- Records supplied
>> Begin
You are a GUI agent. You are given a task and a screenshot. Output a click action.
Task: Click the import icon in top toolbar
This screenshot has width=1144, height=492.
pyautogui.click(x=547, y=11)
>> End
>> Begin
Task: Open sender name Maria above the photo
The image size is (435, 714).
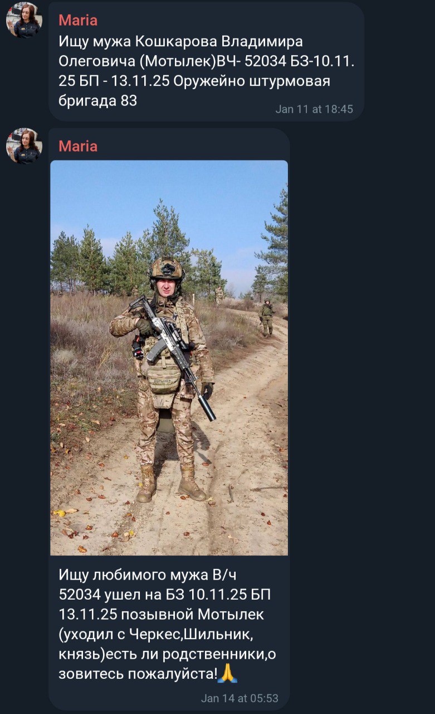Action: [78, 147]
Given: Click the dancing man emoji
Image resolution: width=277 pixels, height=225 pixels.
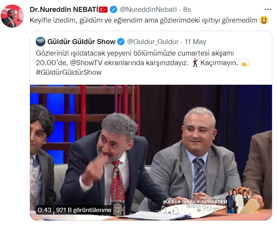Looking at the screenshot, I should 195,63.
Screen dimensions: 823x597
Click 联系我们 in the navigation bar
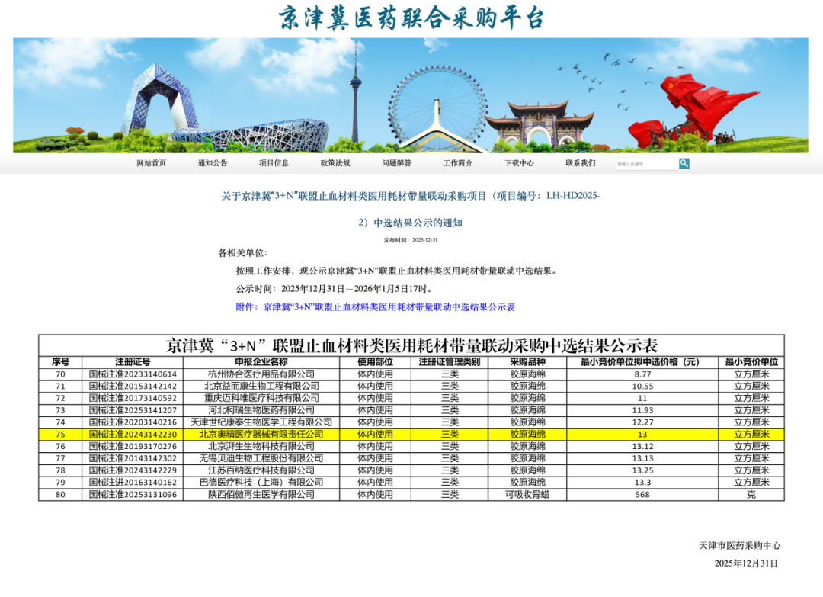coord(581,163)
>> End
>> Begin
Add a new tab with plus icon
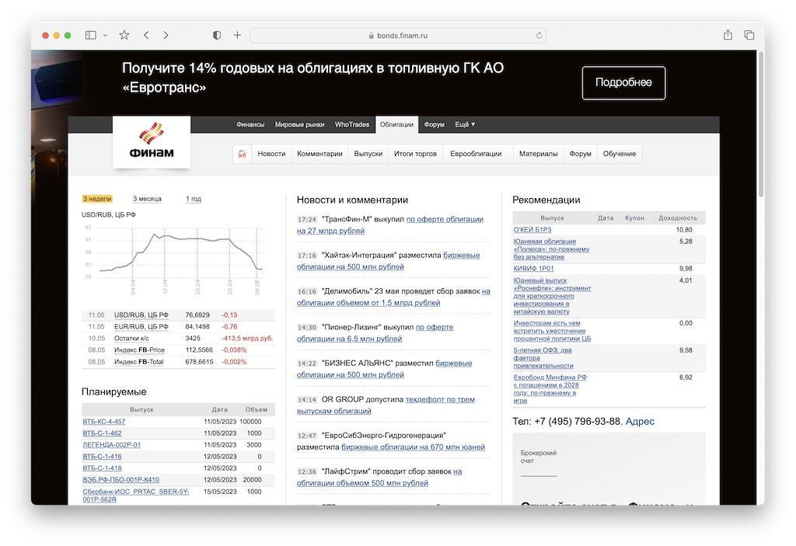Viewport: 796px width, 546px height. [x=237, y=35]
>> End
- Short problem
Swap "navigation bar" for "menu bar" in the lines that start with the one containing "Screen dimensions: 823x597" and end with the one containing "coord(581,163)", and give those lines again with everything else unchanged. Leave the pictures out.

- Worked solution
Screen dimensions: 823x597
Click 联系我们 in the menu bar
coord(581,163)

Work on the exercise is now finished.